According to Cortellis Clinical Trials Intelligence (CTI), nine additional gevokizumab studies are actively recruiting patients, including the three EYEGUARD studies. Of those, EYEGUARD B, a trial conducted by Xoma’s partner Servier, is expected to read out first.
That study is testing gevokizumab in Behçet’s uveitis patients whose disease is managed with corticosteroids. Patients are being randomized to receive drug or placebo, with steroid use tapering off, and the study endpoints are measuring time to first exacerbation. Servier has indicated that, based on current patient enrollment and progress, the primary endpoint will be reached in June, Varian said.
Xoma has been in contact with the FDA and, assuming positive data for EYEGUARD B, anticipates conducting a supplemental study to support a potential biologics license application filing in early 2015.
Under its deal with Servier, Xoma retains U.S. rights to the drug in Behçet’s, which is believed to affect about 3,000 to 7,000 patients in that country.
Meanwhile, the EYEGUARD A and C studies are testing gevokizumab in the larger non-infectious uveitis (NIU) space, but enrollment has been slower than expected. Last year, Xoma and Servier increased the number of sites to 140 total and has worked to bring in more patients. “These early decisions have helped but not fully overcome the enrollment challenges,” Varian acknowledged.
To report NIU data, the rate of enrollment would have to increase in the U.S. and “we would need a new bolus of patients” to enroll in sites outside the U.S., he said, adding that at this point “we still can’t specifically predict” when the 300-patient target will be reached for both studies.
THE NEXT OPPORTUNITY
Other studies listed in Cortellis CTI show that gevokizumab is being tested by Suresnes, France-based Servier in acute coronary syndrome patients and in atherosclerosis, by Xoma in rare condition Schnitzler syndrome and by the National Eye Institute in active scleritis. Last year, the company reported promising data in moderate to severe inflammatory acne from a phase II trial, though its plan is to focus on less prevalent but more severe indications that fall under neutrophilic dermatosis.
Its next pivotal opportunity, however, is PG, one of a cluster of diseases that comprise neutrophilic dermatosis that is characterized by the painful expanding of necrotic skin ulcers.

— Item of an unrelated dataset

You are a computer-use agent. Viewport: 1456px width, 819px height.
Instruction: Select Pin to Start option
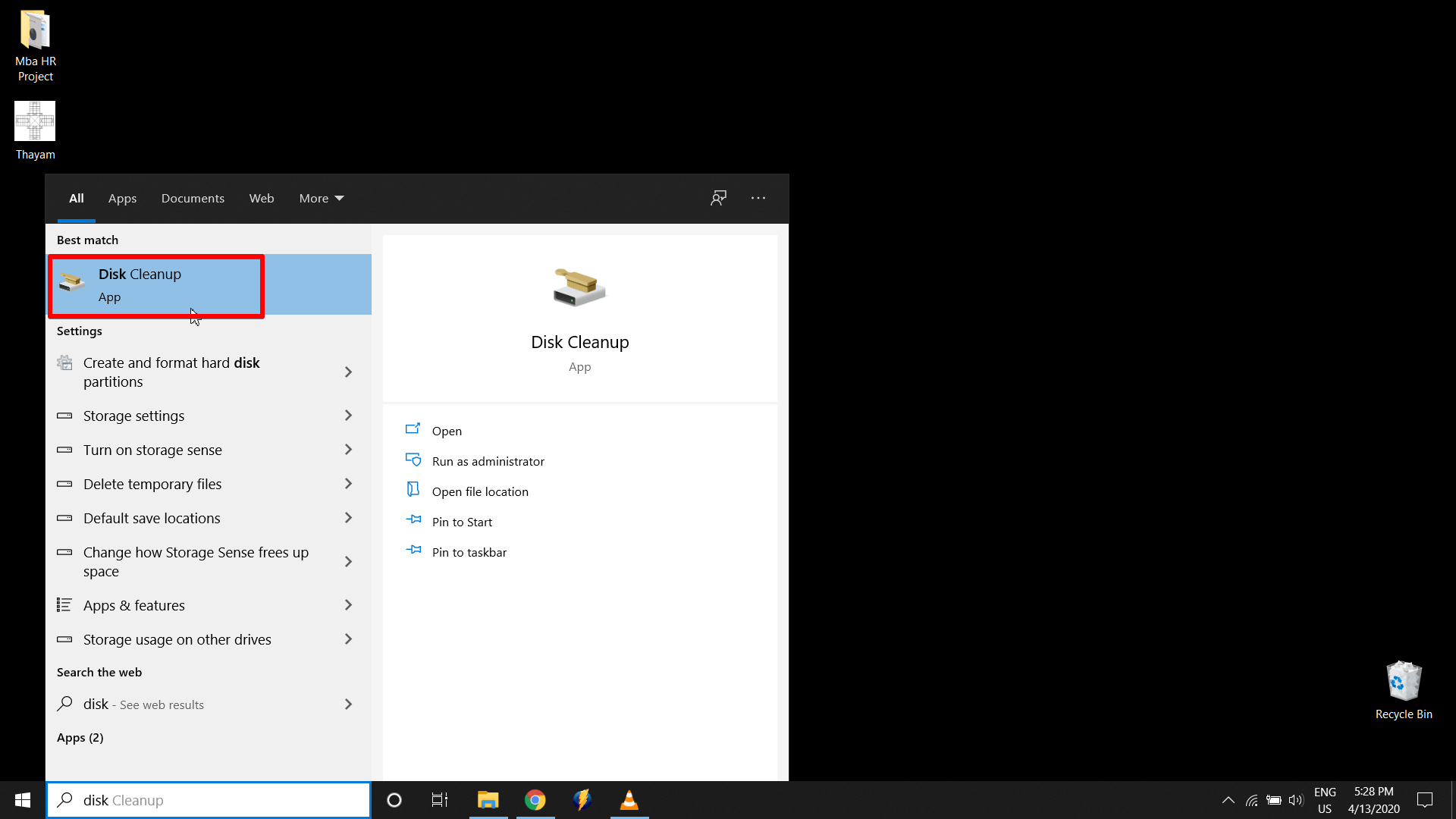click(462, 521)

A small pilot study yielded compelling data last year, Varian explained, and the company was granted an end-of-phase II meeting with the FDA this month, “so we’ll share the results [of that meeting] in April.”

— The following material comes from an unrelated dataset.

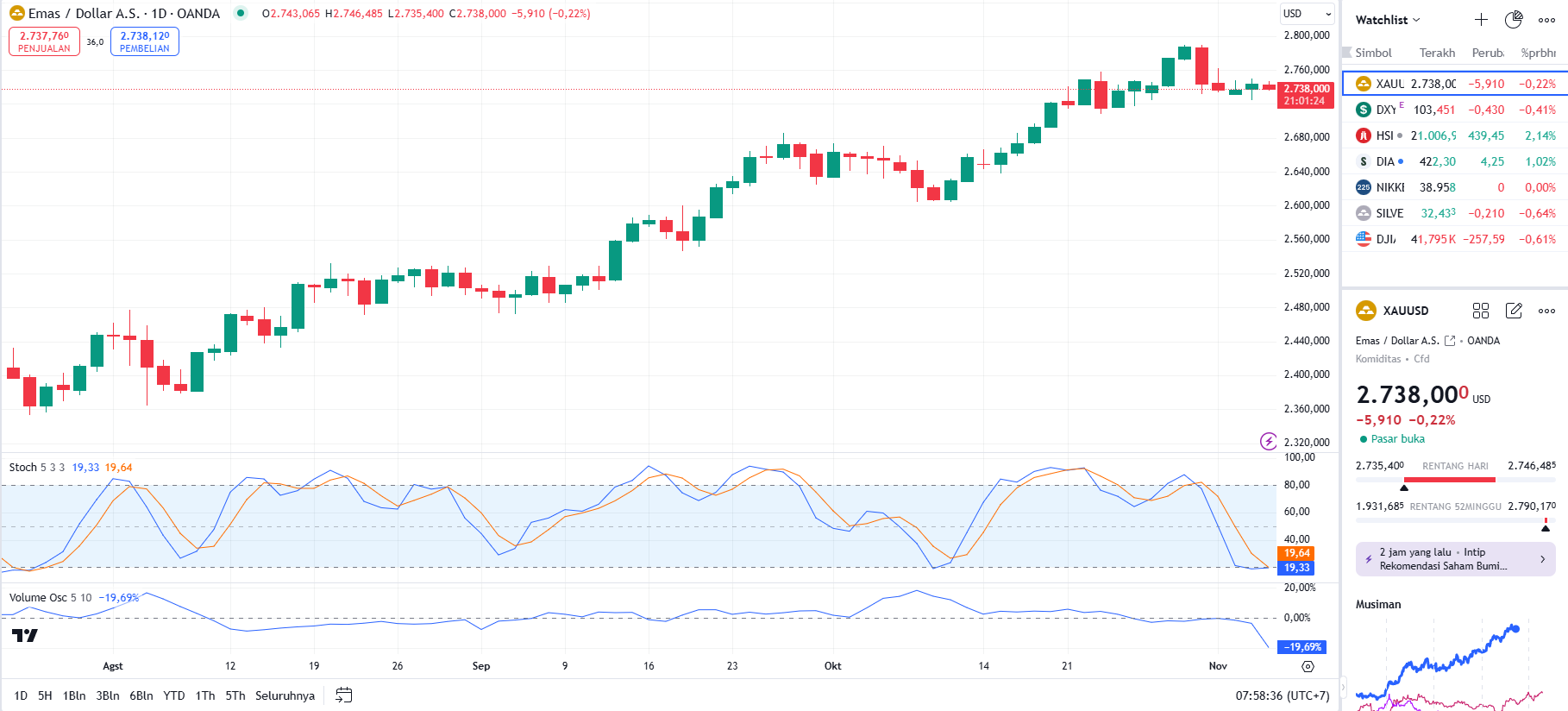Click the go-to-date calendar icon
The image size is (1568, 711).
point(343,695)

Gevokizumab recently received orphan designation in PG. About 11,000 to 14,000 patients were treated for the disease in each of the last three years in the U.S.
Like Behçet’s, it’s an indication that Xoma could commercialize on its own in the U.S., and the firm holds full commercial rights for PG.
With potentially two pivotal programs under way in 2014, Xoma told investors to expect it to go through between $55 million and $60 million in cash this year. As of Dec. 31, the firm had about $121.6 million in the bank, including net proceeds of about $53.6 million from a December public offering. (See BioWorld Today, Dec. 16, 2013.)